William Waack (publicado no Estadão)
Ouvi a vida inteira uma frase sobre a política no Brasil, especialmente em época de Copa do Mundo: “Se as pessoas se interessassem menos por futebol, as coisas seriam diferentes”. Pois bem, pela primeira vez desde que existem pesquisas de opinião a maioria da população no Brasil diz que nem sequer se interessa pelo maior evento esportivo do planeta. Parece razoável supor que as coisas tenham mudado na política brasileira. Em qual direção?

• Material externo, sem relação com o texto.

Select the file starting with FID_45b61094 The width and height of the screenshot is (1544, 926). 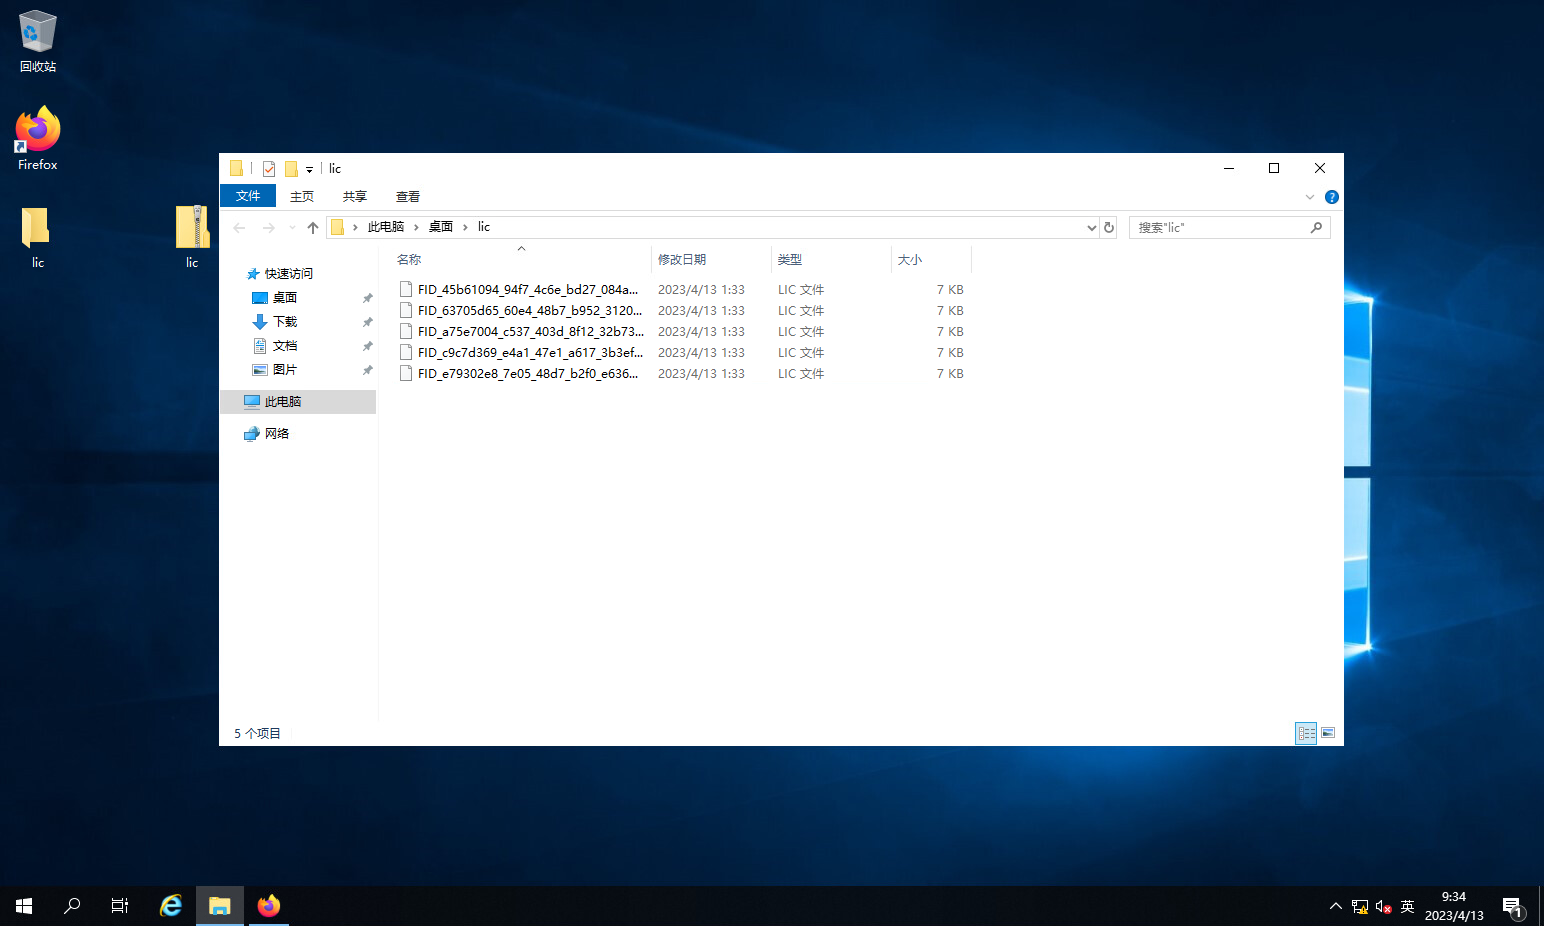pos(527,290)
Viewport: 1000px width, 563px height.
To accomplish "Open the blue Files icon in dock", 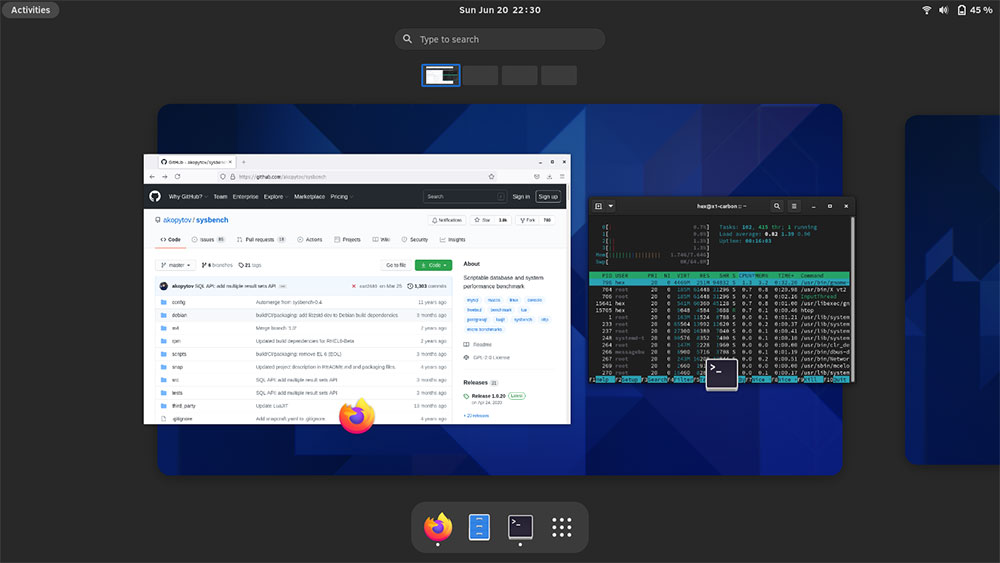I will [x=479, y=526].

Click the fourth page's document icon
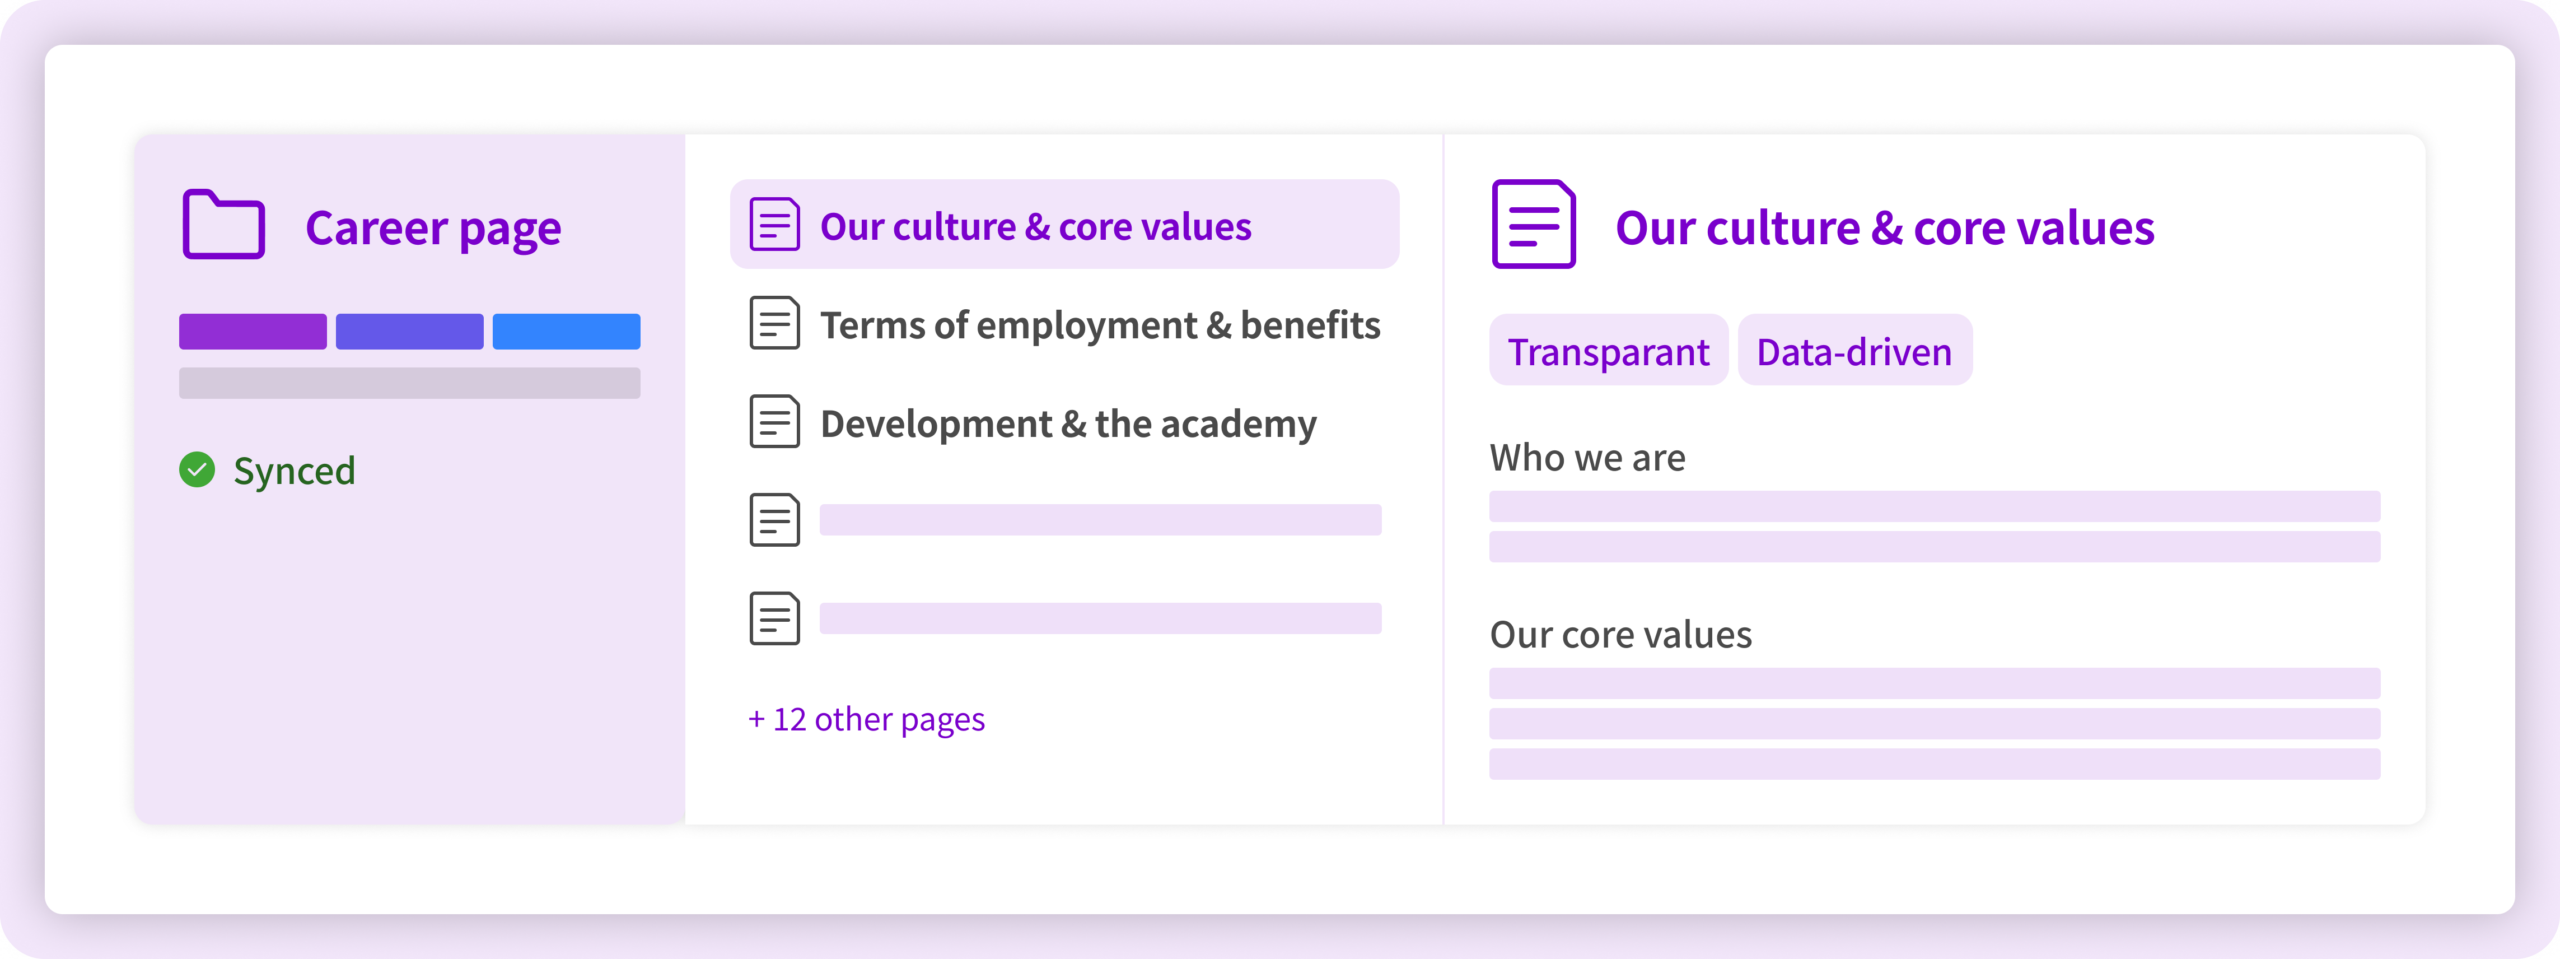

Sou da geração que entrou na universidade em 1971 e que viveu uma situação quase esquizofrênica: como torcer para um time tão maravilhoso como o de 1970 se a paixão pelo futebol era vista por nós, estudantes engajados em política, como um alicerce do regime militar? Tínhamos a ideia, por sinal tão arraigada sobretudo nos países comunistas, que a paixão pelo esporte cria identificação com o regime político (a ponto de lhe conferir legitimidade). Portanto, vitórias ou derrotas influenciariam diretamente disputas políticas. Como eleições, por exemplo.
Demorou para os comunistas entenderem que medalhas olímpicas (só a Hungria comunista chegou perto de conquistar um mundial de futebol da Fifa – alguns dizem que foi a derrota na final de 1954 que impulsionou a revolução de 1956, mas não há provas…) não salvariam seus regimes. Assim como demorou para nós entendermos aqui no Brasil que o fato do nosso time levantar o caneco não garante ou não condena candidato algum. FHC e Lula que o digam. Então, como é que o futebol mexe com a política?
Os economistas mencionam frequentemente o “feel good factor”, segundo o qual a percepção por parte de consumidores da situação econômica ao seu redor, mais irracional do que qualquer outra coisa, condiciona de alguma maneira comportamentos políticos. Ganhar uma Copa faz esquecer desemprego, por exemplo? Ou inflação? Acredito que não. Acho que não é tanto a vitória ou derrota nos jogos em si que nos diz alguma coisa sobre o “clima” político mas, sim, a forma como nossa sociedade evoluiu na dedicação a esse jogo.
Neste sentido, é possível detectar grosso modo uma transformação que mantém paralelos com o que está acontecendo na política. Torcer pela seleção em época de Mundial era um acontecimento compartilhado. Havia uma espécie de solidariedade em pintar as calçadas, as caras, decorar as janelas – um “fervor” que correspondia (embora totalmente fútil, admito) a um tipo de “esperança”.
Onde vejo hoje uma correlação entre futebol e a situação política é na ausência de “heróis” (no caso do PT, o “herói” Lula tem mais a ver com a veneração com que seitas tratam seus guias). Depois de muitos anos na reportagem reluto em acolher teses de causa/efeito mecânicas, por isso não consigo afirmar que o desânimo com a política explica em parte o desinteresse pelo futebol (onde antes era tão vibrante) e vice versa. Mas não consigo ignorar que um é o espelho do outro.
Acho até mais fácil explicar o desinteresse pelo Mundial, que tem a ver com a própria forma como mudaram os hábitos de consumo de entretenimento, entre eles o esporte. Tecnologias digitais, disruptivas na sua essência, espalharam o espetáculo futebol, que continua presente, mas agora também on demand. No caso da política, é o próprio “espetáculo” que passou a ser visto como um jogo sujo no qual as pessoas nada tem a dizer, dominado por elementos (partidos e políticos) corruptos e distantes.
A diferença são as consequências. O desinteresse pelo mundial traz só nostalgia. Desinteresse pela política é fatal.